LISTA DE TAREFAS:
**1.** No excerto sobre o passeio de bicicleta por Lisboa, que grupos de pessoas diz quem narra ter prazer em ver ao percorrer a cidade? Enumere-os todos.
**2.** Prossiga o excerto sobre o passeio de bicicleta por Lisboa a partir do ponto em que termina.

EXCERTO DE ORIGEM:

+--

Tens que voltar para as aulas e eu prometo ir buscar-te mais tarde, quando a minha bicicleta estiver já em repouso. Abraçamo-nos num contraste entre o branco que visto e o preto que há em ti e a bicicleta torna a entregar-me a Lisboa. Desço a Cidade Universitária até à Avenida do Brasil e subo aquela grande rua, passando por Alvalade e pela casa dos loucos. Descubro que, agora, ligando a Cidade Universitária e a Rotunda do Relógio, há um corredor vermelho, desenhado no chão, destinado apenas às bicicletas. Não que sirva de muito, pois, com todas as colinas que Lisboa tem, poucos portugueses se aventuram para além dos arredores das suas casa. A mim, dá-me um prazer enorme percorrer a cidade. Ver os loucos de Lisboa. Os pobres que abandonam o seu posto de trabalho para virem à rua fumar um cigarro. As senhoras de pernas pesadas que carregam as compras à procura de uma casa, agora, mais distante. Os mendigos que não conseguem fugir ao Sol. As crianças que faltaram às aulas. Os homens de fato e gravata que procuram o carro que foi rebocado. Os homens das obras que não cessam o trabalho para almoçar... Acreditem em mim: tudo isto vive dentro de uma moldura que não existe quando andamos de transportes públicos ou de carro.
Acho que a bicicleta é o meu meio de transporte favorito. Traz com ela uma liberdade feita do Sol quente das subidas, da brisa fresca das descidas e consegue fazer-nos chegar a todos os lugares da cidade sem que seja necessário um meio de distracção para o durante. A própria viagem é a melhor distracção que se pode ter. Lisboa não é cidade para bicicletas, eu sei, mas quero que o seja para mim. Vou fazer com que o seja.
Estou de volta ao Parque das Nações e, como combinado, dirijo-me para tua casa. Já terminaste as aulas e, desta vez, não é na Estação de Comboios que te encontro. Curiosamente, chegamos ao mesmo tempo. Mas, a verdade, é que não há nada de estranho neste incidente. A paixão que o destino tem por aquilo que eu e tu somos já nós conhecemos. Subo para o teu apartamento e deixo o meu tapete voador à porta. Mas quem vai voar és tu. Estás novamente de partida para terras londrinas e, a mim, parece-me que o que um amigo faz é passar com o seu compicha os minutos antecedentes à descolagem.

+--

MATERIAL FORNECIDO:
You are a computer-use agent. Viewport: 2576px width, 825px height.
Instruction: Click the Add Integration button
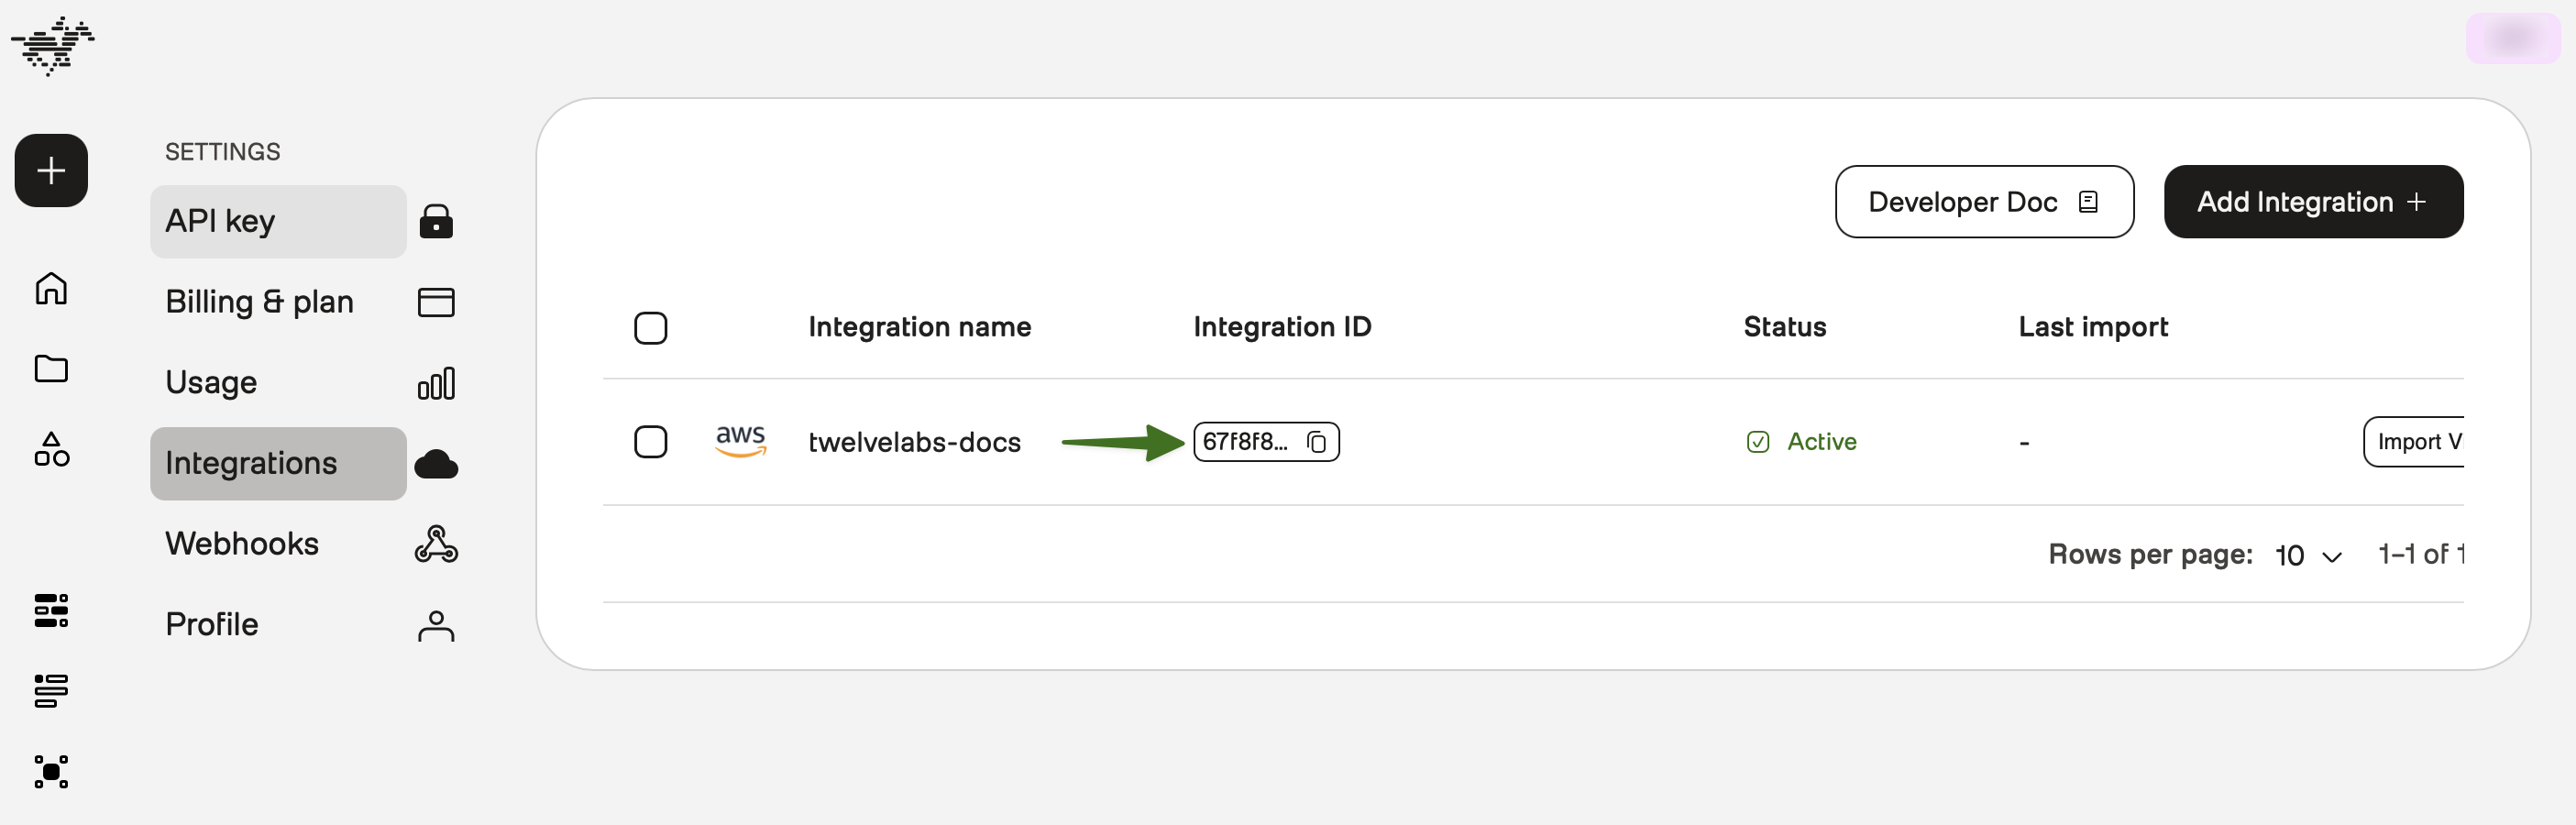coord(2312,202)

+--

RESPOSTAS:
**1.**
- Os loucos de Lisboa
- Os pobres que abandonam o seu posto de trabalho para virem à rua fumar um cigarro
- As senhoras de pernas pesadas que carregam as compras à procura de uma casa, agora, mais distante
- Os mendigos que não conseguem fugir ao Sol
- As crianças que faltaram às aulas
- Os homens de fato e gravata que procuram o carro que foi rebocado
- Os homens das obras que não cessam o trabalho para almoçar

**2.**
O teu cabelo continua bonito e a tua casa está inundada por um silêncio digno da nossa chegada. Tens que tratar de algo no teu computador e eu escolho deitar-me no sofá, atrás de ti. Sempre me surpreendeu a forma como pareces ter, constantemente, todos os livros que escolho ler, mas, depois, no teu escritório, não parecerem haver tantos livros quanto isso. Redescobrimos a Love Shack dos B52’s e ouvimo-la de forma repetitiva e incansável, enquanto fazes as malas à tua bela maneira desajeitada. Pões isto, pões aquilo, levas isto e, talvez, aquilo também. Livras-te de um e optas por outro, não sabes se levas aquele e, às tantas, já nem queres saber. As malas que voam contigo, nas viagens que fazes, levam, também, uma parte daquela tua criança pouco responsável e pouco preocupada. Sinto falta dela quando vais embora.
Quando tudo está pronto, temos que partir. Queixo-me ternurentemente por ter que abandonar o conforto da nossa harmonia caseira, plena e perfeita, para ter que te conduzir ao Aeroporto. Demoro mais tempo que o normal a encontrar o sítio ideal para guardar a bicicleta no teu apartamento. Não a quero entregar ao abandono triste e pouco seguro dos elevadores, mas, a verdade, é que a casa não é sítio para ela. Não foi feita para telhados, a pobre pequena, e logo mostra o seu descontentamento ao fazer de propósito para não caber nos corredores ou para não se aguentar em pé. Não tem escolha.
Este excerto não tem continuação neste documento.